Uses of the term “community”: specificity, co-option, and co-production
  • Community can be a powerful term in grassroots work, particularly when trying to create a collective voice or highlight issues that most of us face.
  • Community could include those we feel aligned with, accountable to, or those whom we hope our work would benefit. In order to evaluate the efficacy of our organising, it is important to get clear on what we mean when we use the term “community”. 
  • In mental health, the term “community” is also often used as a synonym for “not in hospital”. While this paints a rosy vision of life not-in-hospital, it can also be used to reject responsibility for care, and assumes that people have either a home/support to return to. 
  • The term “community” can be co-opted for interests other than our own. “Community” can be used by the powers that be to make minoritised groups responsible for keeping each other well (communities of necessity). While this work can be life affirming, many of us would rather not have to be doing it all. 
  • Those running co-production initiatives can capitalise on the breadth of the term “lived experience”, cherry-picking people they involve to tick a box of having involved “the community”. This can also include extractive approaches to “storytelling”: asking people to share vulnerable stories from their lives without payment, promise of change, or consideration of how this may impact people. Too little attention is paid to the ways in which “co-production” or “telling your story” can be harmful to people with lived experience. 

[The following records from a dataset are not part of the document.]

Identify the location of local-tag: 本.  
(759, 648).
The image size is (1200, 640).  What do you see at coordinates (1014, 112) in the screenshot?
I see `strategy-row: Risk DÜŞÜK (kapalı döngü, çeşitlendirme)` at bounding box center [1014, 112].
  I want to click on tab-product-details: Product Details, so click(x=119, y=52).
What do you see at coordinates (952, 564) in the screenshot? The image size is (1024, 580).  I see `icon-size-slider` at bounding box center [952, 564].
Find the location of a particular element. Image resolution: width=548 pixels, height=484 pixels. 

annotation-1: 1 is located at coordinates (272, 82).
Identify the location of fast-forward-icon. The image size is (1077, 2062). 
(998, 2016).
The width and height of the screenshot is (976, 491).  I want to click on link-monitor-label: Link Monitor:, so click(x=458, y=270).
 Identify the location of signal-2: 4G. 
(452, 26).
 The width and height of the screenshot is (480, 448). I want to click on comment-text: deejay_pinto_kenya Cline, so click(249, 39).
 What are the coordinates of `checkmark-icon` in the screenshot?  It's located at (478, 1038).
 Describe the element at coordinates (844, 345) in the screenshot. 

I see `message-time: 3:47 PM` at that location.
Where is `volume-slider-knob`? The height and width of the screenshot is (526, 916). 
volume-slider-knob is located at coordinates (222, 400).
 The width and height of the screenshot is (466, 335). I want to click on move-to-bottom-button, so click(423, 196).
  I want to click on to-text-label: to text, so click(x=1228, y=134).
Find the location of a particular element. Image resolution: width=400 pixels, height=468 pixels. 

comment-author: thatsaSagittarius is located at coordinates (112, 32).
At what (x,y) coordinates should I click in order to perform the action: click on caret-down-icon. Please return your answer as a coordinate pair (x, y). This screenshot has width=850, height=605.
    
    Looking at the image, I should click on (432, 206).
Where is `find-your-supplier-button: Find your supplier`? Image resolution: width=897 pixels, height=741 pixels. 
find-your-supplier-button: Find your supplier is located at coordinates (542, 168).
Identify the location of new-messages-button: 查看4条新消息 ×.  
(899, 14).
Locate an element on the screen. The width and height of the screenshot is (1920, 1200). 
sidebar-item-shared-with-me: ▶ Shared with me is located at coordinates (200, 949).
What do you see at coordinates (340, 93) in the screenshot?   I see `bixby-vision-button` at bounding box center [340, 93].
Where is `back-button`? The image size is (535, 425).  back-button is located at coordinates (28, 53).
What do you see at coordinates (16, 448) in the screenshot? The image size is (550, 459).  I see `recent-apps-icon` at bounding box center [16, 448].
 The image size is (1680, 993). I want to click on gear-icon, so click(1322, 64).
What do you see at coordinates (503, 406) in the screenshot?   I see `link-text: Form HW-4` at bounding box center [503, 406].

What would we like to see?

There are issues relating to the use of the terms “community” and “lived experience” that are often overlooked. At the end of the report we offer suggestions for what might happen next. While there are some practical changes that could be made (like changing language or practice), there are no simple catch-all fixes, so our suggestions also offer opportunities for reflection.

Some things we would like to see are:

  • Less glamorising of “community”. More consideration and specificity is required when using the term “community”; particularly how it can be used to homogenise groups, or to make them responsible for rectifying structural issues. 
  • More space for those with so-called “severe mental illness”, ongoing/current (rather than historical) distress, and multiple minoritisations to participate in lived experience spaces. This includes looking seriously at how and why people are currently excluded, and whose interests this serves. 
  • More engagement with the politics of claiming “lived experience”. While its breadth and vagueness can be inclusive and anonymising, it can also erode solidarity and make it difficult to identify or prioritise differing needs. 
  • Increased recognition of the toll lived experience work takes on people, including experiences of being in community with one another, the emotional labour it takes to stay a part of, and how easy it is to become disillusioned.